Terwijl de auto’s over de brug boven hem razen, is hij de eenzame speler in de nacht. Het is pure jazzromantiek. Een rechtstreekse referentie naar wat een van de meest romantische voorstellingen in de jazz is geworden: hoe saxofonist Sonny Rollins in 1959, hoog op de Williamsburg Bridge boven de East-rivier in New York, nachtelijke serenades speelde op zijn tenorsax. Vol twijfels over zichzelf als saxofonist had de Amerikaanse jazzmuzikant zich teruggetrokken uit het openbare jazzleven en dwong zich nachtenlang hard te spelen.

Dia Miyamoto, de hoofdpersoon van de jazz-anime Blue Giant is hooguit achttien jaar en weet zeker dat het zo moet. Saxofoon spelen buiten in de sneeuw, tot je longen ervan pijn doen. Tot het bloed aan het rietje in je mondstuk zit. Eindeloos, eindeloos repeteren. Wie droomt van de top, moet lijden. Dat. Is. Jazz.

In het jazzsprookje Blue Giant van animeregisseur Yuzuru Tachikawa, dat gebaseerd is op de gelijknamige graphic novel van Shinichi Ishizuka wordt geen cliché geschuwd. Jazz is een moeras, totdat je een paadje vindt. Jazz is afzien. Slapen? Nee! Het is nachtenlang bebop studeren in je hok, alle muzikanten wonen klein en armoedig.

Alles in de animatiefilm ademt jazz. Scènes refereren aan ‘echte’ jazz-situaties of doelen op een groter begrip van de muziek: de ‘sit in’ bij de door de wol geverfde jazzmuzikant; de belangrijkste jazzclub So Blue – het interieur precies als de prestigieuze Blue Note in Tokio. Een obscuur jazzkroegje heeft een enorme platenwand. Lang twijfelt de eigenaresse wat ze zal opzetten voor de jonge man aan haar bar. Ze kiest de plaat Low Flame van Sonny Stitt, die Dia direct herkent en vindt passen „bij het druilerige weer buiten”. Ze ziet dat hij ‘het’ snapt.

Dia’s ontmoeting met een jong arrogant pianotalent introduceert de zoektocht naar vernieuwing. De jazz is op sterven na dood, meent de pianist, „als alle oudjes blijven spelen wat ze al kennen”. Saxofonist Dai houdt zijn doel voor ogen: elke emotie kunnen uitdrukken in geluid. Maar hij moet veel leren: binnen akkoorden vrijheid zoeken, samenspelen. Een gezocht lesje dat dat hij in zijn oren kan knopen: de drumritme is de auto waarin bandleden als passagiers meerijden.

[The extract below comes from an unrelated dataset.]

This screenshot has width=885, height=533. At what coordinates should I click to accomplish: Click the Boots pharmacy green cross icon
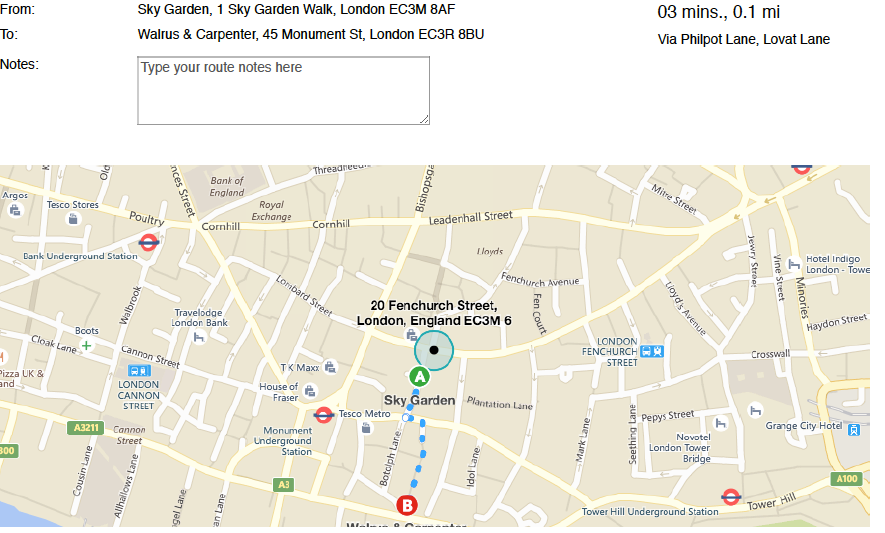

Maar als Dia zijn huisgenoot, die hoopt drummer te worden in het net gevormde bandje JASS, nog eens uitlegt hoe je in jazz níét met je verstand speelt, hoe intens de muziek is, vrij en diep, krijgt iedereen die niets met jazz heeft daar een gevoel bij. En dat is winst.

Van Coltrane tot Hiromi

Blue Giant opent met het nummer ‘Impressions (Live at the Village Vanguard)’ van saxofonist John Coltrane (te vinden op het geniale gelijknamige album); over jazzreuzen gesproken. De beginmelodie is nog toegankelijk en trekt je vol optimisme deze coming of age-film in. Later wordt dat stuk technisch zeer uitdagend. Het is een van de weinige referenties naar Amerikaanse jazz. Alle verdere muziek komt van de Japanse jazzpianist en componist Hiromi Uehara.

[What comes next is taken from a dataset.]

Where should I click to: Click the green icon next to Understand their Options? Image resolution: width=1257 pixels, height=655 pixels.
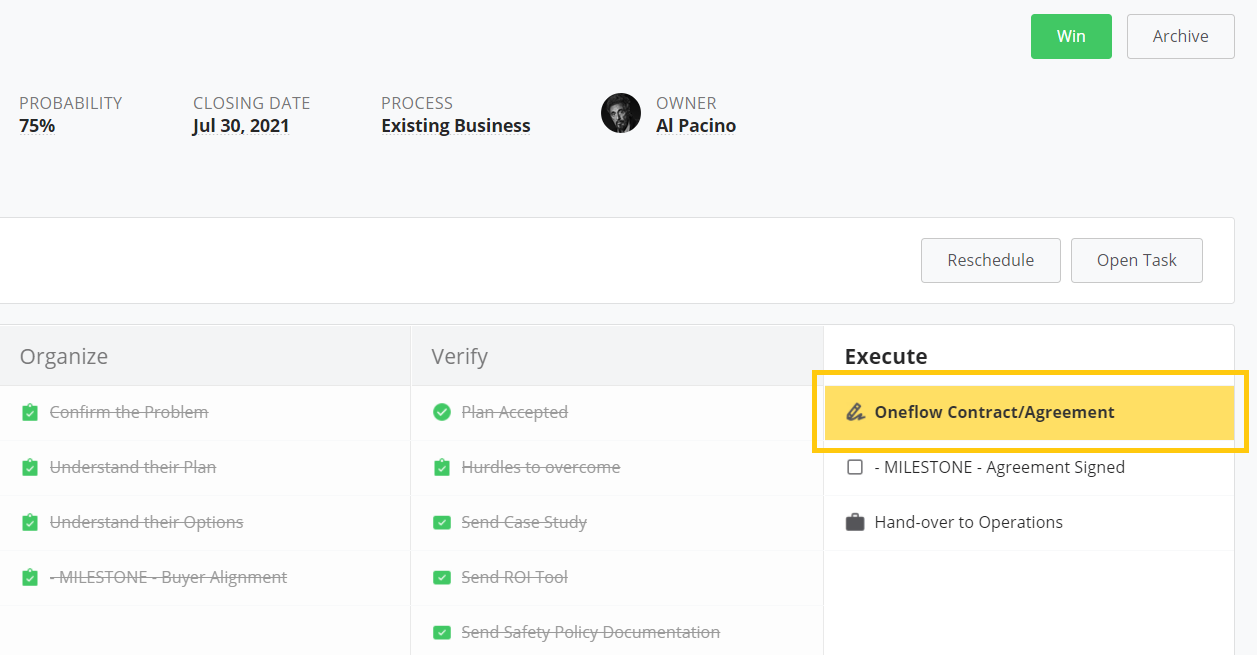click(29, 521)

Hiromi is een van de grootste jazzsterren uit Japan. Ze studeerde in Amerika, aan de Berklee College of Music in Boston, en debuteerde twintig jaar geleden, met hulp van pianist Ahmad Jamal, met het album Another Mind. Hiromi is thuis in vele stijlen, en zet het frêle lijf helemaal in om haar muzikale verhaal te vertellen: onstuimig bewegend over de toetsen. Haar improvisaties razen als tornado voorbij.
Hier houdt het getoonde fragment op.